> _Passage_:
+ + + + + + +

Drop everything and make like Renfield to pick up the latest Monsters From the Vault magazine, volume 16, issue number 29. In a detailed and exhaustive examination, analysis, and rebuttal that fills more than half the magazine, Gary D. Rhodes pins the fat, juicy spider of 1931's Dracula's growing cadre of deriders to the wall with academic gusto in The Curious Undead Life of Todd Browning's Dracula.

I can't think of anything Rhodes leaves out of his argument: the mystery of the now infamous piece of cardboard seen obscuring the lamp in Mina's room and the supposition that the Spanish Dracula, shot on the same sets, is superior to Browning's version are dissected frame by frame, scrutinized and compared with fervor, and refuted with quantitative information delivered deftly, blow after blow. 

Rhodes analyzes the movie within the context of the criticisms delivered by "it's key critics," disputing their assumptions. That Browning's Dracula adheres stultifyingly too closely to the play, or its cinematography is lacking when compared to the Spanish version (directed by George Melford, cinematography by George Robinson), or how Browning's pacing is slower, are some of the critiques Rhodes sinks his teeth into, managing to take quite a bite out of them in the process.

I'm not sure any other movie historian has resorted to using z-axis space to weigh the pros and cons of George Robinson's and Karl Freund's use of scene depth (Freund shows more), or has counted up the shots to prove Browning moves the camera more, and pans and tilts more than Melford did, or can state for certainty that the pacing is slower for Melford's movie at a running time of 102 minutes compared to Browning's 73; even when average shot length is taken into account. Rhodes details how Robinson uses proscenium framing considerably more than Freund, and highlights editing faux pauxs by Melford, such as the wine spilling redundancy, and the Dracula-as-bat bumping into Mina's bedroom windowpane with an audible thunk.

With a discussion of Carlos Villarias's bug-eyed acting and the use of mise-en-scene between both movies, Rhodes drives the rebuttal stake even deeper into the heart of Browning's Dracula nay-sayers. If you love the Browning/Lugosi Dracula as I do, you must read this article; if you love the Melford/Villarias Dracula, you still must read this article: hopefully it will bring you to your senses to realize Bela is best.

+ + + + + + +

> _Written task 1_:
Answer these from the Dracula review.
(a) Which volume and issue number of Monsters From the Vault does the review recommend?
(b) What running times does it give for Melford's movie and for Browning's?
(c) Who directed the Spanish Dracula?
The review and the rows were taken from separate sources.

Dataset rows
+ + + + + + +

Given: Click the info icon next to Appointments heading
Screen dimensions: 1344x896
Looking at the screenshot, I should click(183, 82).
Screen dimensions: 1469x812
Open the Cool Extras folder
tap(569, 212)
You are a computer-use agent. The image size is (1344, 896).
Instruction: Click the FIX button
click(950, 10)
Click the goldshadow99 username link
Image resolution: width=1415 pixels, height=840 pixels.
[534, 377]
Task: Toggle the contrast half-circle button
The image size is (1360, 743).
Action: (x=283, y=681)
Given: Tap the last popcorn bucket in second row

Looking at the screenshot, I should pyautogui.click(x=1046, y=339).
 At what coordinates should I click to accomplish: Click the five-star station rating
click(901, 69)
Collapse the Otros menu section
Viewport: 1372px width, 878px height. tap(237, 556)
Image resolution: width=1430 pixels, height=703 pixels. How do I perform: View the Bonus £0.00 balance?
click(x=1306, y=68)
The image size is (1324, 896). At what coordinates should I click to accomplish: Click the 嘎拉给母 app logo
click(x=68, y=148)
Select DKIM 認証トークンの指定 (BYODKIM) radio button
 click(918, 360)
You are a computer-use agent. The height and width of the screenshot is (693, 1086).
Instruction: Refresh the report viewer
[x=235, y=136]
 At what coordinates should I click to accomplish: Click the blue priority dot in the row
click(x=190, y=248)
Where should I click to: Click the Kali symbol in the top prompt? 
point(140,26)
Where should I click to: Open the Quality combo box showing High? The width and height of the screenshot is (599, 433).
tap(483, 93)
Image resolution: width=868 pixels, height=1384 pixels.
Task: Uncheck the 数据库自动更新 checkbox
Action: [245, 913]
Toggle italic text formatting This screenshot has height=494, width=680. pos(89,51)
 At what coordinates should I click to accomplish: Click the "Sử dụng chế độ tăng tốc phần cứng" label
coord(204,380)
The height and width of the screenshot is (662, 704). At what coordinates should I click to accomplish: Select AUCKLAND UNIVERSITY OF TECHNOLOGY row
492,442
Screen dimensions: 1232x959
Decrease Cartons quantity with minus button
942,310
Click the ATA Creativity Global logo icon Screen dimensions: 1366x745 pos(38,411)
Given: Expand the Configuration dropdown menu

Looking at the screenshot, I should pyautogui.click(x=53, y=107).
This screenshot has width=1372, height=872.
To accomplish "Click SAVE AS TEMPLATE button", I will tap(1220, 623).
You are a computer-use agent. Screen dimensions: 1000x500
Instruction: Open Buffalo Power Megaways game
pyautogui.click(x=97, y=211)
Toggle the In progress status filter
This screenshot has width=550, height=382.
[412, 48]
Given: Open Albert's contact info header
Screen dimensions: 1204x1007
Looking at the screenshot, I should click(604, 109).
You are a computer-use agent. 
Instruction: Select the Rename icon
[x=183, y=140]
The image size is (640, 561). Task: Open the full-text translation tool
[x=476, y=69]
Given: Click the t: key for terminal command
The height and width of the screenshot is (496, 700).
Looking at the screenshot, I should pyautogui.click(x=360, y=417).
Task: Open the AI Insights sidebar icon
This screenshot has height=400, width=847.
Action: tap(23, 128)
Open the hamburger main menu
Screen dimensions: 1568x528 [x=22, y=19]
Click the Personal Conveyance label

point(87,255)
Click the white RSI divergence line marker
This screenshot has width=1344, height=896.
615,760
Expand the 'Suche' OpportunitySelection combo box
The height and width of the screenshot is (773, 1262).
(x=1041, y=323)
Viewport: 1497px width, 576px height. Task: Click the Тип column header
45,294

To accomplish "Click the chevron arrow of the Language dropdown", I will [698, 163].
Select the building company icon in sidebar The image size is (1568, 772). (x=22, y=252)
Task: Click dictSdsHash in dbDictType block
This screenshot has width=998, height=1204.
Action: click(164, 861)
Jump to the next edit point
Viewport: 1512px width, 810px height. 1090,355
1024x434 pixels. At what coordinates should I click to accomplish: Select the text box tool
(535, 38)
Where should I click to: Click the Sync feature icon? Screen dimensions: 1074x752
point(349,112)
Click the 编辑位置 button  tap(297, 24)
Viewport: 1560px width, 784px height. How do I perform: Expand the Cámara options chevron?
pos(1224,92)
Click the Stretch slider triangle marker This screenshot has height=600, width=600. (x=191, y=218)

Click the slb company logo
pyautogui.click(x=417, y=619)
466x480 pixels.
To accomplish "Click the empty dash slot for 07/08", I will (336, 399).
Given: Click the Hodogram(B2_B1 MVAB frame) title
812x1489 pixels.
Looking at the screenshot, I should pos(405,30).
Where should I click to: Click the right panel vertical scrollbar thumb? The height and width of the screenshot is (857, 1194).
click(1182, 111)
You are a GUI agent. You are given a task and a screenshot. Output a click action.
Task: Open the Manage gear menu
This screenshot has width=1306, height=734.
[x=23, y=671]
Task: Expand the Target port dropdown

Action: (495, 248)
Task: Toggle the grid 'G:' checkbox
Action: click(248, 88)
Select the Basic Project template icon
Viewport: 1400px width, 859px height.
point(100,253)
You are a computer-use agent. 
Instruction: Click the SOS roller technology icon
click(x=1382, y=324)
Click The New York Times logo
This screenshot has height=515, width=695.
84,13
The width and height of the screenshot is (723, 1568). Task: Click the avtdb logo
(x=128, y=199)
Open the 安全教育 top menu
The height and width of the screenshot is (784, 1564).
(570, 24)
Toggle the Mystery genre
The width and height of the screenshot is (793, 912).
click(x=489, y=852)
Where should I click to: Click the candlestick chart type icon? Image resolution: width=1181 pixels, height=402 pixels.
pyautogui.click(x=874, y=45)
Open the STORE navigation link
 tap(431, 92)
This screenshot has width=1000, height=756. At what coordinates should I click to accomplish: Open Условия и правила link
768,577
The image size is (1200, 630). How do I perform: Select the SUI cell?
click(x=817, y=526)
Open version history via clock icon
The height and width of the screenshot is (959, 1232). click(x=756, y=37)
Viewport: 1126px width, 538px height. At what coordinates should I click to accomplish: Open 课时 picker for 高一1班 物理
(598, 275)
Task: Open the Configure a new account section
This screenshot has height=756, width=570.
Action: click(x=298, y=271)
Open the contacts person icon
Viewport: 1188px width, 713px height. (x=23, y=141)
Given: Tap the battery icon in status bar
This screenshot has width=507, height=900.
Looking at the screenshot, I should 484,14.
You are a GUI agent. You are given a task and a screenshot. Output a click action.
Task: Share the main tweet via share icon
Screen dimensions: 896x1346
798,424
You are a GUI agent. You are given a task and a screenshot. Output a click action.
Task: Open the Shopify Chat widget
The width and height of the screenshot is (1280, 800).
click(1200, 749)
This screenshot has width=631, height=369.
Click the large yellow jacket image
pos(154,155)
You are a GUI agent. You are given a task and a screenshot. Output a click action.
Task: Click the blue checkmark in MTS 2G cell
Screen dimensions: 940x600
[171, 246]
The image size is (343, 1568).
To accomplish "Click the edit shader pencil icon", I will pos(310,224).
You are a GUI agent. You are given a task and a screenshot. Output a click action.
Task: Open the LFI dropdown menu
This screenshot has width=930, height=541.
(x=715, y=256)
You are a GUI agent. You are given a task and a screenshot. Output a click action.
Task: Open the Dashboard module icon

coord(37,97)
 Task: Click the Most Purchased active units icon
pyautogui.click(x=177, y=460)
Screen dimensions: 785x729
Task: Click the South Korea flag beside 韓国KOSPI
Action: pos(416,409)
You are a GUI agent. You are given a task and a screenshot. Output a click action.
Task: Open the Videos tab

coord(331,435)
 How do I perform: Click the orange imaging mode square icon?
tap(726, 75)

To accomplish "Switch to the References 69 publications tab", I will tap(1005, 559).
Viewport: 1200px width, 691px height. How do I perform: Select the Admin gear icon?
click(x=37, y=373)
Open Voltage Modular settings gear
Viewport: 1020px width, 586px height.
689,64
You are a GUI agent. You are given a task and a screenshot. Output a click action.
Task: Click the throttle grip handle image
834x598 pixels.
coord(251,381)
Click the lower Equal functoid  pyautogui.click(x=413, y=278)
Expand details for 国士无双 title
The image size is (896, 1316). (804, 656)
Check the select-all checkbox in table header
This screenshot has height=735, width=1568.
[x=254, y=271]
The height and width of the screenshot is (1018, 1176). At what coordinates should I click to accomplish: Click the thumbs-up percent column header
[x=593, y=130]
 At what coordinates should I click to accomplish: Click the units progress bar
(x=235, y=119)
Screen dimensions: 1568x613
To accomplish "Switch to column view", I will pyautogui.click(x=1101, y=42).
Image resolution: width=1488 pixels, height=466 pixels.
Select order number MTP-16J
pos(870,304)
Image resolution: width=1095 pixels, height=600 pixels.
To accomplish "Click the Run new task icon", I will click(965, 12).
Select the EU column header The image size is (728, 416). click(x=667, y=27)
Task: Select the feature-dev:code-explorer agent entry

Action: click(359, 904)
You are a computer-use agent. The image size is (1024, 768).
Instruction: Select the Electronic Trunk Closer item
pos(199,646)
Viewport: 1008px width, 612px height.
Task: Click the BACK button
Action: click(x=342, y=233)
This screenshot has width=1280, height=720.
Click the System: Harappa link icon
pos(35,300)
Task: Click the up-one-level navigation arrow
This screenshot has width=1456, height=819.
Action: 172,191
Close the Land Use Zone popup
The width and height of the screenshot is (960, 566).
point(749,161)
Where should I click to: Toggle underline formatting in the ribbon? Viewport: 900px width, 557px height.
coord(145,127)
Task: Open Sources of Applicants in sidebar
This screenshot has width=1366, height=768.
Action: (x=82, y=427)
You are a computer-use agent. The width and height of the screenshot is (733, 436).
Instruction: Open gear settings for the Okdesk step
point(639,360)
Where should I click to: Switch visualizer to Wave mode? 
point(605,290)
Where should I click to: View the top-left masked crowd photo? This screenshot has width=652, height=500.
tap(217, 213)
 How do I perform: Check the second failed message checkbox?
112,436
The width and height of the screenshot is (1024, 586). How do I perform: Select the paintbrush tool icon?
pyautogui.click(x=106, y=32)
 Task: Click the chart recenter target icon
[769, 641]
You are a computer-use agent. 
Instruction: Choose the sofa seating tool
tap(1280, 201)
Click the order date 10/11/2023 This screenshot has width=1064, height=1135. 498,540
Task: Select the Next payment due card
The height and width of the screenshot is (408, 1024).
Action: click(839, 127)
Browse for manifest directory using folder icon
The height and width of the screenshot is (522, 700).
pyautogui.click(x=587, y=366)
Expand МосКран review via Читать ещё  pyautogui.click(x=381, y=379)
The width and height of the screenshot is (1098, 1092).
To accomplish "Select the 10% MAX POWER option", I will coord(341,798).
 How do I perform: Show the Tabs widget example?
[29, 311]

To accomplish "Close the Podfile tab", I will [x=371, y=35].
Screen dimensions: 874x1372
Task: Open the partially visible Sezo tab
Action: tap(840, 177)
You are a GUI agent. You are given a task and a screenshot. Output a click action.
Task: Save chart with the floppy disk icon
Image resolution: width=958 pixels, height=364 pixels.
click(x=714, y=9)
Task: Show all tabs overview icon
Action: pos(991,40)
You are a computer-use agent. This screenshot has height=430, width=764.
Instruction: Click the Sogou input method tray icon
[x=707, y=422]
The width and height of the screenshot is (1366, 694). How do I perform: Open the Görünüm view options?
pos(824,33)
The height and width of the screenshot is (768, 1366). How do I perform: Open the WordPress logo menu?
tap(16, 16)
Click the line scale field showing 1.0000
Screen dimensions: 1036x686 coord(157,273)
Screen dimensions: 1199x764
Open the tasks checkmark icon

+ + + + + + +

> _Written task 2_:
Please render the dataset rows as a JSON list of strings, one string per line and blank lines omitted, covering everything from the line containing "You are a computer-use agent. The image size is (1344, 896)." down to the line containing "click(x=68, y=148)", both included.

> _Solution 1_:
(a) Volume 16, issue number 29.
(b) Melford's movie runs 102 minutes, and Browning's runs 73.
(c) George Melford.

> _Solution 2_:
[
  "You are a computer-use agent. The image size is (1344, 896).",
  "Instruction: Click the FIX button",
  "click(950, 10)",
  "Click the goldshadow99 username link",
  "Image resolution: width=1415 pixels, height=840 pixels.",
  "[534, 377]",
  "Task: Toggle the contrast half-circle button",
  "The image size is (1360, 743).",
  "Action: (x=283, y=681)",
  "Given: Tap the last popcorn bucket in second row",
  "Looking at the screenshot, I should pyautogui.click(x=1046, y=339).",
  " At what coordinates should I click to accomplish: Click the five-star station rating",
  "click(901, 69)",
  "Collapse the Otros menu section",
  "Viewport: 1372px width, 878px height. tap(237, 556)",
  "Image resolution: width=1430 pixels, height=703 pixels. How do I perform: View the Bonus £0.00 balance?",
  "click(x=1306, y=68)",
  "The image size is (1324, 896). At what coordinates should I click to accomplish: Click the 嘎拉给母 app logo",
  "click(x=68, y=148)"
]